The presented technique combines the advantages of plastic clips and soft liners when used as a female housing for bar joint implant-retained mandibular overdentures. The advantages of plastic clips include resiliency, ease of replacement if retention diminished, cost effectiveness, and reduced bar wear compared with metal clips. The advantages of soft liners include greater range of overdenture movement, energy absorption, and equal force distribution to the implants and edentulous ridge.8,11  The soft liner encircles the bar and completely obturates the spaces around it.8  The contact between these liners and the bar decreases plaque and bacterial adhesion that may cause peri-implant mucosal inflammation. The continuous cleaning of the bar and abutments by soft liners during insertion and removal of the denture prevents plaque accumulation around the bar regardless of oral hygiene practice.12  When these liners are placed around the implants, they engage the abutment and ridge undercuts, resulting in additional retention of the prosthesis.17  Furthermore, the presence of the soft liners compensates for the acrylic resin contraction that may occur during denture processing. This prevents the implants and the bar from coming into direct contact with the acrylic resin, and minimizes implant overloading.17  Finally, Shaygan et al18  found greater retention with soft liners than clip attachments of implant-retained overdentures. Therefore, these liners can also be used to compensate for clip wear.
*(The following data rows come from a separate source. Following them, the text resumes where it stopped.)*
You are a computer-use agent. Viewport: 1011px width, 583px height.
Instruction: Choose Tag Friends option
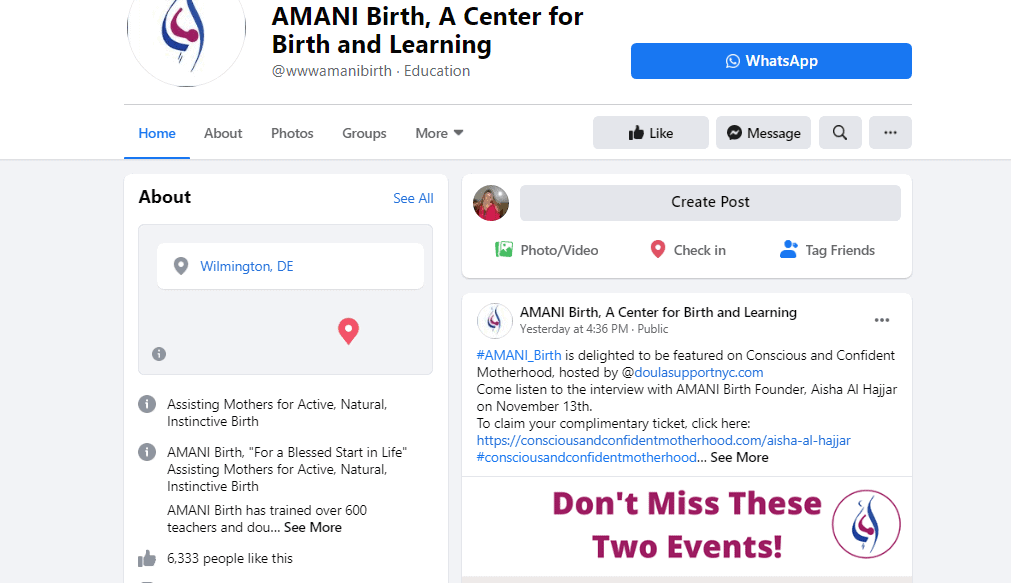click(827, 250)
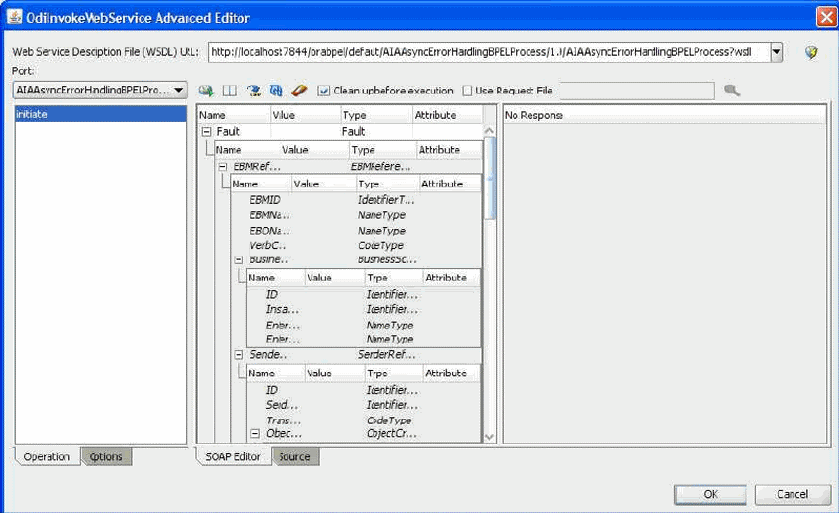Enable the Use Request File checkbox
The height and width of the screenshot is (513, 839).
(x=467, y=90)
The use of additional silicone soft liners reduces candida adhesion,19  maintains long-term viscoelastic properties2,0 and decreases water sorption and solubility21  compared with acrylic resin soft liners. However, it should be mentioned that long-term stability (adhesion) between the soft liner and acrylic resin requires additional research.

Conclusions

A new attachment for implant retained mandibular overdentures with bar connectors has been described. This attachment combines the advantages of plastic clips and soft liners when used as a female housing for bar joint of 2-implant retained overdentures. This attachment is simple, easy to fabricate, and eliminates several problems associated with conventional bar and clip attachments.

Acknowledgment

The author thanks Dr Dina Magdy Elkerdawy for the artwork preparation.